__Metin bölümü__:
● ● ●


   "Kimseyi öldürmek usumdan geçmedi. Bunaldığımda, 'ölse, bütün bu tutsaklıklar, bu tedirginlikler biter.' diye düşündüklerim oldu ama bu bunaltılar pek kısa sürmüştür. Ölümlerin getirdiği özgürlük ise, boşluktu, yalnızlıktı, kuruluktu. Bunu da öğrendim.
   Buna karşılık, kendimi öldürmeği çok düşündüm. Tasarladım. Hazırlandığım bile oldu. Bunlar, bunalım anları değildi. Karara yakın şeylerdi. Hiç değilse öyle gibi geldi o sıralar. Çoğu zaman böyle bir kararın saçmalığı beni vazgeçirdi. Kimi zaman 'daha iyi bir an bulabilirim,' dedim. Bu cinayetli düşlerin ardında kendimi öldürmemle ilişkili bir suçlama mı var kendi kendime yönelmiş?"

● ● ●

Saklanan kayıtlar
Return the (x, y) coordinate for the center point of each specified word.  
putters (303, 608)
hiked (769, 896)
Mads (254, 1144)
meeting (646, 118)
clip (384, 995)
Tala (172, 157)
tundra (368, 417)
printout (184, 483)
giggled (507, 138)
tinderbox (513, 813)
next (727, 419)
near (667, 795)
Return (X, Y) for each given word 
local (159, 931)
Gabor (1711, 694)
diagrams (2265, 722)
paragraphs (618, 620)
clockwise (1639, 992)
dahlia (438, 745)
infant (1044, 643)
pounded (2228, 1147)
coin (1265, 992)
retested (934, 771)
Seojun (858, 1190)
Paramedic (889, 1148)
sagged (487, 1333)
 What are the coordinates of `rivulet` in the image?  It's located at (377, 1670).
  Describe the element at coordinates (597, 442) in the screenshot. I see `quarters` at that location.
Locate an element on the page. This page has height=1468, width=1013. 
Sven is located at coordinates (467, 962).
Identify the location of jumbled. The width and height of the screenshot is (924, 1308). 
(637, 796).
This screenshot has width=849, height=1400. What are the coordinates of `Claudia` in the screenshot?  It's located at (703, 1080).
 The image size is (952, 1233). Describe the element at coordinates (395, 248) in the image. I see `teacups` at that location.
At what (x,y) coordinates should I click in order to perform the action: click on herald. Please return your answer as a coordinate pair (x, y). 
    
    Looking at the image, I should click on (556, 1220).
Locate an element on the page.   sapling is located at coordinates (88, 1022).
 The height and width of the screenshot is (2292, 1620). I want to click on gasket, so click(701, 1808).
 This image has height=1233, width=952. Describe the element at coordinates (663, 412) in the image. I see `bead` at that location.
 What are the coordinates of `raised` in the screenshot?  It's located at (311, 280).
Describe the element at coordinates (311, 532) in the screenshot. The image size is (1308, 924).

● ● ●

__Alıştırma koşulları__:
1: Metin bölümüne göre, kendini öldürmeyi düşünen anlatıcıyı çoğu zaman bu karardan ne vazgeçirmiştir?
2: Metin bölümündeki "Ölümlerin getirdiği özgürlük ise, boşluktu, yalnızlıktı, kuruluktu." cümlesini İngilizceye çevirin.
3: Ölüm ve intihar düşüncelerini anlatan metni, son cümlesinden sonrasını yazarak sürdürün.

__Görev çıktıları__:
1: Böyle bir kararın saçmalığı.

2: The freedom that deaths brought, however, was emptiness, loneliness, barrenness.

3:
   Kişi, acının sınırlarını aştıktan sonra, neler yapabileceğini tam olarak kestiremez. Kişi, dünyanın sınırlarını aşar acı hissetmediği zaman. Ve sınırları aşmak, çoğu kez ölümdür. Ya kişinin kendi ölümüdür, ya da kişinin tek tek kopardığı bağların diğer ucundakilerin ölümüdür. Evet, ölümün getirdiği özgürlük yalnızlıktır, boşluktur. Ölüm bir kopma halidir.  Yaşamdan. Kendinden. Sevdiklerinden. Kopmanın, yalnızlığın ya da boşlğun kötü olduğundan bahsetmiyorum burada, kişi, bağlarını koparmadan önce, ölümün gündüz düşlerini görmeye başlamadan önce, yaşamda duyduğu bütün özlemlerin farkında olmalı. Özlemleri giderip gidermemek, yine kendi elinde olsa da, özleme hâlinde olmayı sevenlerin de olduğunu bilirim. Ve bu yazı, bu satırlar, bu ben, her şeyi anlamak için, varım. Bilmenin özlemini çekiyorum hâlâ. Acının sınırlarını, dünyanın sınırlarını aşamadım.

   "Yarasalar, baykuşlar, kediler, gece karanlığının yaratıkları güçsüzlük anlarımızın uğursuz düşmanları, öncesiz bir korkunun kapkara ışınlarıyla çevreliyordu uyuyan adamı.
   'Usun uykuya dalması...' diyordu resmin altında Goya, '... canavarlar üretir.'"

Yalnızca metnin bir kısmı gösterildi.